Tous les gouvernements ont eu le souci de rechercher scientifiquement la notion de la richesse naturelle algérienne.


Si cela fait l’opinion commune des amateurs qui voyagent, vous pourrez objecter que ce n’est pourtant point sur des impressions de touristes fatigués par la traversée, trouvant toujours la terre bonne et belle, délicieux plancher sous leurs pieds, que les gens sérieux, les hommes supérieurs, dirigeants et gouvernants, ont basé leur jugement pour affirmer l’excellence naturelle de l’Algérie. Car c’est en vertu de cette affirmation devenue dogme que la France a jeté et continue de jeter or et sang (mettons pour ce deuxième terme : santés, bras) dans l’œuvre de la colonisation algérienne par la culture européenne, c’est-à-dire par la culture intensive.

Une telle affirmation qui a produit de tels résultats, si nous sommes une nation de gens raisonnables, ne peut donc être qu’une affirmation scientifique, en suite de vraies études.

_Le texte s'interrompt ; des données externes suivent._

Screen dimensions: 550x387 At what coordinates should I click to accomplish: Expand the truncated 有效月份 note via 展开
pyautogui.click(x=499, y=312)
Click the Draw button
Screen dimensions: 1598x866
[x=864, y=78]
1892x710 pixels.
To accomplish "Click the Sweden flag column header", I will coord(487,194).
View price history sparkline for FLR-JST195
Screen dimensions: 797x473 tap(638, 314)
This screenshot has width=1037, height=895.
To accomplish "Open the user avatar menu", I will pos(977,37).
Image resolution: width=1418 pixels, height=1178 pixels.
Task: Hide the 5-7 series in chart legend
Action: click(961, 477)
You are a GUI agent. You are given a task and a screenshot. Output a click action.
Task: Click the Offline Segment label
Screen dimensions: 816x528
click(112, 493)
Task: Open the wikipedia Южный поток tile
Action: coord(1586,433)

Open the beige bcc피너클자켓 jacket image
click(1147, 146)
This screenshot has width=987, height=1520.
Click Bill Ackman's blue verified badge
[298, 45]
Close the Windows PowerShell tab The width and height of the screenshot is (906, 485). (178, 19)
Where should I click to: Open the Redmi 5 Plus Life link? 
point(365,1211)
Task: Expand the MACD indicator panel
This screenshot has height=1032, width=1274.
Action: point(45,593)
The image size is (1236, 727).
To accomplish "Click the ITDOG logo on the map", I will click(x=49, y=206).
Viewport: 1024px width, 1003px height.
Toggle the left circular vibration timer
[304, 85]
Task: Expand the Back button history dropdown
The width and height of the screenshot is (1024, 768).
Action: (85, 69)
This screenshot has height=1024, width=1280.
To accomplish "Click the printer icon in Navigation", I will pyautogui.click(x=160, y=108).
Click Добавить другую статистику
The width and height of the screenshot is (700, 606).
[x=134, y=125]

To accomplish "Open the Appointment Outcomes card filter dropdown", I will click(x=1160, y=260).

Cette objection est juste.

Dès le début de la conquête on savait que ce qui rend la colonisation d’un pays rémunératrice, possible, c’est la qualité du sol, la nature du climat, et que cette qualité, cette nature, on ne doit pas en demander la constatation aux annonciers de Cook, Duchemin ou Lubin, mais aux savants, aux géographes, aux géologues, aux météorologues, aux agronomes, aux botanistes et, en fin de compte, aux économistes, qui, pour en tirer les conclusions pratiques, centralisent les travaux des spécialistes.

Il faut rendre cette justice aux divers gouvernements de l’Algérie que tous ont eu la préoccupation, le souci de donner à la colonisation officielle ou privée une base scientifique.

Ainsi, dès 1840, on publiait d’énormes labeurs, notamment celui d’Aimé, sur l’exploration scientifique de l’Algérie. Et depuis cette époque les travaux officiels ont continué dans une progression constante… missions, rapports, imprimés, brochures, volumes… j’avais un instant songé à établir ici la bibliographie scientifique de l’Algérie… ça serait tout mon livre !

Si d’aventure quelque désœuvré riche et curieux de statistique me lisait, je lui signale un sujet intéressant. Rechercher combien a coûté en travail, en argent, en papier… etc… l’enquête scientifique d’où est sortie notre ignorance officielle du climat de l’Algérie. Puis, si ce programme ne remplit pas sa vie, pour continuer, rechercher, combien ont coûté les diverses cultures officiellement recommandées, et que le climat ne permet point, Le travail sera très difficile et presque aussi… impossible… que celui d’un essai d’établissement de compte des frais de la pénétration dans le Sud.